Accelerated Natural Language Processing 2016Lecture 17: Words in PCFGs, collocations and mutual information

1. Another big problem with simple PCFGs

For a given structural ambiguity, say PP attachment

A simple PCFG always makes the same choice

Consider the two alternative parses we would get from the Treebank grammar for Mr Vinken is chairman of Elsevier:

2. PCFG example, cont'd

How did we get those two analyses?

Here's a top-down parse trace using Penn Treebank rules:

So the only difference is the probabilities of the rules highlighted in red

p4 and p5 versus p6 and p7

And those will always give the same answer

Depending on the relative magnitude of p4*p5 vs p6*p7
Regardless of what the individual words and their probabilities are
Because whatever the words
p1, p2 and p3 are the same for both parses
Compare, for instance, chairman at the moment with chairman for life

We really need to pay attention to the probability of those words being tightly or loosely connected

3. Paying attention to words

Improving our approach to probabilistic grammar requires paying more attention to individual words

Let's explore how we might do that a bit more

Back to bigrams, but in a little more detail

It turns out that not all bigrams are created equal

Here are the top 10 bigrams from Herman Melville's famous American novel Moby Dick:

of the (1879)
in the (1182)
to the (731)
from the (440)
the whale (407)
of his (373)
and the (370)
on the (359)
of a (334)
at the (330)
to be (329)

Aside from the whale, these are all made up of very high-frequency closed-class items

The highest bigram of open-class items doesn't come until position 27: sperm whale, with frequency 182

None-the-less if feels as if there's something particularly interesting about that one. . .

4. Collocations

"You shall know a word by the company it keeps" (J. R. Firth)

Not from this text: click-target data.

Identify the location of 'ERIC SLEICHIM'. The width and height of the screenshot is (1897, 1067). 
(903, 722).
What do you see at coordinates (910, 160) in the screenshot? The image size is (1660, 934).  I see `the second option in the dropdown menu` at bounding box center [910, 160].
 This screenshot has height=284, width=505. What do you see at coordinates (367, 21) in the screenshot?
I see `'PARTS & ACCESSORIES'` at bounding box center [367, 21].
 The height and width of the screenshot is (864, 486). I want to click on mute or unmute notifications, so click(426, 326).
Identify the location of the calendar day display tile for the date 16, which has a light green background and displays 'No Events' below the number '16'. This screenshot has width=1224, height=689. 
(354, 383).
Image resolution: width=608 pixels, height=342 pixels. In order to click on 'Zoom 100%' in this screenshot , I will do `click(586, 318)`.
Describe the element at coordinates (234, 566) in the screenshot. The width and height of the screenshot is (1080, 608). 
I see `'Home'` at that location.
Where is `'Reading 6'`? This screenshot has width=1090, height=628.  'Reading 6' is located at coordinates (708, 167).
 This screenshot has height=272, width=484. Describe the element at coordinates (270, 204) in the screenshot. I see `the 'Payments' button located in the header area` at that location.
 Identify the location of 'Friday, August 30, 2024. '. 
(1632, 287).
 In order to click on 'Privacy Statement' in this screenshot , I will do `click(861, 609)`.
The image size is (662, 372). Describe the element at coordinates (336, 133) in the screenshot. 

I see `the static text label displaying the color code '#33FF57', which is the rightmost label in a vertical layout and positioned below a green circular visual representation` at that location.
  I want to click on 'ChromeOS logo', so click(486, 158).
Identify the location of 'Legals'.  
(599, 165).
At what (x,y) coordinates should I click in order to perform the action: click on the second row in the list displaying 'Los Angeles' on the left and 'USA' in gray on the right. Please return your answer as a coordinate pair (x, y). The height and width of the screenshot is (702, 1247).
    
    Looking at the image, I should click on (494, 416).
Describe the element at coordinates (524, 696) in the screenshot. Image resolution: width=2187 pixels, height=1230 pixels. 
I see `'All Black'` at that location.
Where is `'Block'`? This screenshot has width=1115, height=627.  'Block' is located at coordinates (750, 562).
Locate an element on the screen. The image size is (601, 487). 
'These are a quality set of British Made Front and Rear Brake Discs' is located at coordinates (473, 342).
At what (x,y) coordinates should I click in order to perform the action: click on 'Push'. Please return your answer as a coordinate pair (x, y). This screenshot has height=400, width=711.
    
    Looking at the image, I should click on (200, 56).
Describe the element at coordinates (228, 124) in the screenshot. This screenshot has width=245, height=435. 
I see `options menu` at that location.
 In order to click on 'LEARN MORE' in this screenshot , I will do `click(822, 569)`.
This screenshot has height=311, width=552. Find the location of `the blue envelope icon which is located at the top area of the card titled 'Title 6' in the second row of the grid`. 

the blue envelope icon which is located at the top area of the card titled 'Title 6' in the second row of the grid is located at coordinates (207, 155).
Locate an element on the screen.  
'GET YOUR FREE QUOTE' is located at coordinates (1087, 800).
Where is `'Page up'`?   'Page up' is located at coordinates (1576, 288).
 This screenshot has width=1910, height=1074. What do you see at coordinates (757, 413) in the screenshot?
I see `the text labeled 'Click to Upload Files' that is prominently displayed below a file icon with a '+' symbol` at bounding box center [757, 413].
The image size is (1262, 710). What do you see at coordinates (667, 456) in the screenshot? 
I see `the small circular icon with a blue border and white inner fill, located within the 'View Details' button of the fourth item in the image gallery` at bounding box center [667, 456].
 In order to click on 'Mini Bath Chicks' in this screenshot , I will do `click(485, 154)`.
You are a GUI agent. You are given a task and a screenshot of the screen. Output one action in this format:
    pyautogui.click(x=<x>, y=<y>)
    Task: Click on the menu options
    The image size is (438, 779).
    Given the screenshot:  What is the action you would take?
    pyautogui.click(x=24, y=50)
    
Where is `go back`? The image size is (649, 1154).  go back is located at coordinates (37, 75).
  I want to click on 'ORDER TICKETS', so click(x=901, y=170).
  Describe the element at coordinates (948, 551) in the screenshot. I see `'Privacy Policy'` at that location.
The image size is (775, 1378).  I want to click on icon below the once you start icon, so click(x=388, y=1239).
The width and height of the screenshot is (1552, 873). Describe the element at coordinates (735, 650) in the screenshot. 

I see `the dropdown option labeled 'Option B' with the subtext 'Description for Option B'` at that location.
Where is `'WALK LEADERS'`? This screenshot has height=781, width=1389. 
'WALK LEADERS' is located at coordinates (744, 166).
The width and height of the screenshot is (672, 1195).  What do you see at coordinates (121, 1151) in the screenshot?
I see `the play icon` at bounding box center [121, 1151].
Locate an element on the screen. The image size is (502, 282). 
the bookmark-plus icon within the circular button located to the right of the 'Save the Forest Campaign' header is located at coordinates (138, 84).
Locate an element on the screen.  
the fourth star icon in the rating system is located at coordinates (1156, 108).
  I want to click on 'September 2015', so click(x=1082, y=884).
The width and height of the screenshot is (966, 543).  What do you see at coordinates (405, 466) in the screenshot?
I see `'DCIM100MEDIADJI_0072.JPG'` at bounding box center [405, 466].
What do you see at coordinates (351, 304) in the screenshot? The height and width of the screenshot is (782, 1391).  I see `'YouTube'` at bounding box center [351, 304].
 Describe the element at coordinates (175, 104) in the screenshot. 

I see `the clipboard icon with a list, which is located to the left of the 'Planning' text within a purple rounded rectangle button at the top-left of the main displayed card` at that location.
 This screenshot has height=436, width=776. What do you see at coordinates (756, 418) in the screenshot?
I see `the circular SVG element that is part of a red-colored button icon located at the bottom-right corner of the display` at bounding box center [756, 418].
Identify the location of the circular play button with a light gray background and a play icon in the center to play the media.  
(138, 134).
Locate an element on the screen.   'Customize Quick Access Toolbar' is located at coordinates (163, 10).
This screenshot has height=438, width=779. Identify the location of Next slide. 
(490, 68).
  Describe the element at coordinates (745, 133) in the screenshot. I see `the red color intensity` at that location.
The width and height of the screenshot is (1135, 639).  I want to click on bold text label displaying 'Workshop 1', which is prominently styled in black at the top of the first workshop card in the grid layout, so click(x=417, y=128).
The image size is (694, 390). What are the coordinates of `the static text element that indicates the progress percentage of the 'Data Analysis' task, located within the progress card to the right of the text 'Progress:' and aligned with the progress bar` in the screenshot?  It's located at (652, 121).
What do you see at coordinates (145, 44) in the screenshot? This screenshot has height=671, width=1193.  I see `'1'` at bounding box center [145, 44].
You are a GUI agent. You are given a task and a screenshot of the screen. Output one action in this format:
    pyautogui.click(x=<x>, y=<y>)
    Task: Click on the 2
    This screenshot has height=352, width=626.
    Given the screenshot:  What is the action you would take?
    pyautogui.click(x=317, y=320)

One of the things we evidently know about our language is what words go with what

strong tea, not powerful tea
powerful enemies, not strong enemies
tall flagpole, not long flagpole
long railing, not tall railing

Choosing the right word from among a set of synonyms is a common problem for second-language learners

un froid vive is not (per Microsoft translate) a bright cold, but rather a piercing cold
Likewise универсальный магазин is not universal store but department store

Or consider the old (linguists') joke:

If a maternity dress is what a woman wears when she is pregnant, what is a paternity suit?

5. What measure to find collocations?

The name for an 'interesting' pair is collocation

How can we separate the interesting pairs from the dull ones?

We could try just throwing out the 'little words'

Typically called 'stop words', see e.g. corpus.stopwords.word('english') in NLTK
But that still isn't quite getting at what we want:
- sperm whale (182)
- white whale (106)
- moby dick (84)
- old man (81)
- captain ahab (62)
- right whale (57)
- mast head (49)
- mast heads (37)
- ye see (35)
- whale ship (34)

Some of these feel special (right whale, moby dick), but others (old man in particular) just seem ordinary

They are encoding transparent: we would expect their meaning to be formed from those words
They're not 'terms' in the sense of 'terminology'

6. Normalising by expection: mutual information

What we want is some way of factoring in frequency more generally

To take care of more than just some pre-determined list of stop words
and to downgrade old man and similar cases

Conditional and joint probability are the answer

Remember that if two events are independent, the conditional probability is the same as the unconditional
- P(Y|X) is just P(Y)
so the joint probability is just the product of the two event probabilities
- P(X,Y) is defined as P(X)P(Y|X)
- So if X and Y are independent, that's P(X)P(Y)

One way of getting at our intuition might be to say we're looking for cases where the two probabilities are not independent

Now the bigram frequency gives us an MLE of the joint probability directly

So the ratio of that probability, to what it would be if they were independent, would be illuminating:

Pointwise mutual information $\log_{2} (\frac{P (X, Y)}{P (X) P (Y)})$

Terminology note: Strictly speaking we should distinguish between pointwise mutual information and mutual information as such. The latter is a measure over distributions, as opposed to individuals.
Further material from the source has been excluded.